→ **Extracted text**:
--- Begin ---

No matter how that is framed, it is traumatic for all parties involved.
The twins would’ve had no one in a world where you’re expected to get on and move on in the face of tragedy. This meant when Charles was sexually assaulted by a paster, he had no one to speak to or support him through it—Except Camilla.
Oh what? Ah yes, he was assaulted. How do I know this? Well Bunny, who Tartt establishes as being a reliable source to reveal others secrets. He’s the budgie squawking in warning as the group descends closer and closer into madness, and once he was silenced, they were already doomed.
Bunny is a lot smarter than we give him credit for. We’re misdirected in the beginning that he hadn’t know about the murder. It was an accident that he kept picking… But no, he knew the group likely had killed someone as soon as they’d walked in covered in blood.
That is all to say, when he stopped lying for the group [read more about that here. Seriously, he hates that group so much apart from Henry and Richard.] He specifically began discussing sexual scenarios to do with the church when it came to Charles.

--- End ---

→ **Your tasks**:
(a) Transcribe the stretch of the commentary on Bunny and the twins from "Oh what? Ah" through "came to Charles.".
(b) In the commentary on Bunny and the twins, what did Bunny know as soon as the group walked in covered in blood?
The rows that come next are separate material, unrelated to the commentary on Bunny and the twins.

→ **Records shown**:
--- Begin ---

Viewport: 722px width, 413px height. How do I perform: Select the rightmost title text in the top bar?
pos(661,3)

--- End ---
--- Begin ---

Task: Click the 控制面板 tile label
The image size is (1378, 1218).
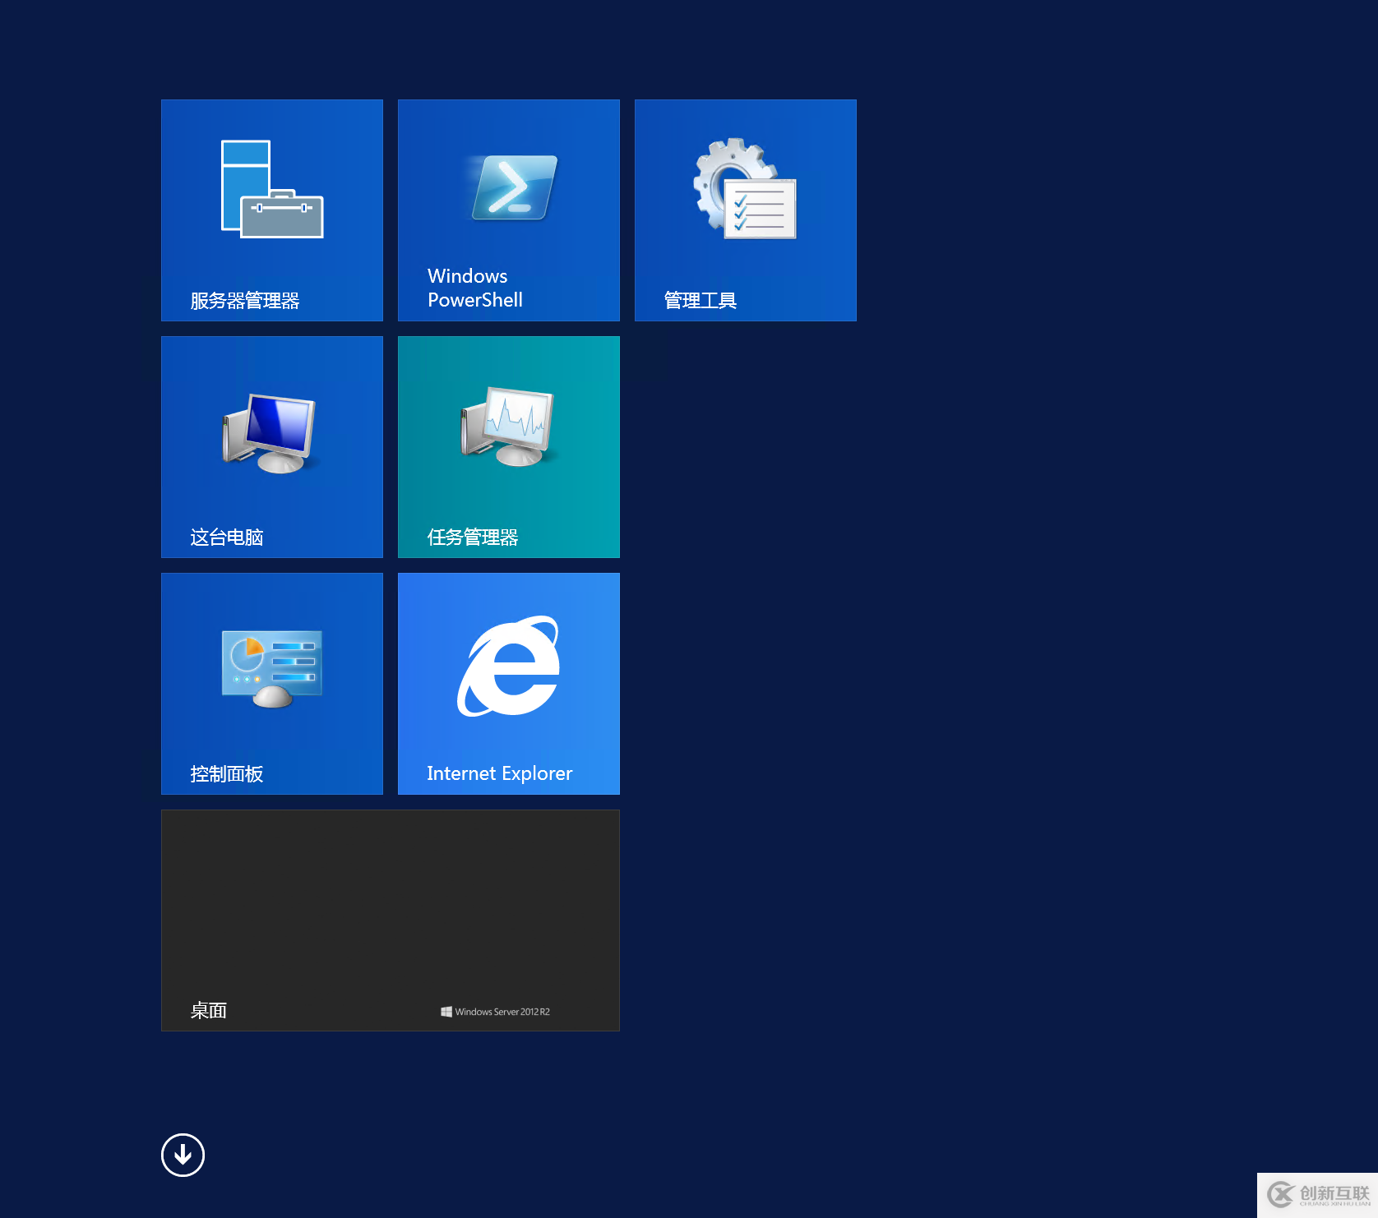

--- End ---

→ **Expected results**:
(a)
Oh what? Ah yes, he was assaulted. How do I know this? Well Bunny, who Tartt establishes as being a reliable source to reveal others secrets. He’s the budgie squawking in warning as the group descends closer and closer into madness, and once he was silenced, they were already doomed.
Bunny is a lot smarter than we give him credit for. We’re misdirected in the beginning that he hadn’t know about the murder. It was an accident that he kept picking… But no, he knew the group likely had killed someone as soon as they’d walked in covered in blood.
That is all to say, when he stopped lying for the group [read more about that here. Seriously, he hates that group so much apart from Henry and Richard.] He specifically began discussing sexual scenarios to do with the church when it came to Charles.

(b) He knew the group had likely killed someone.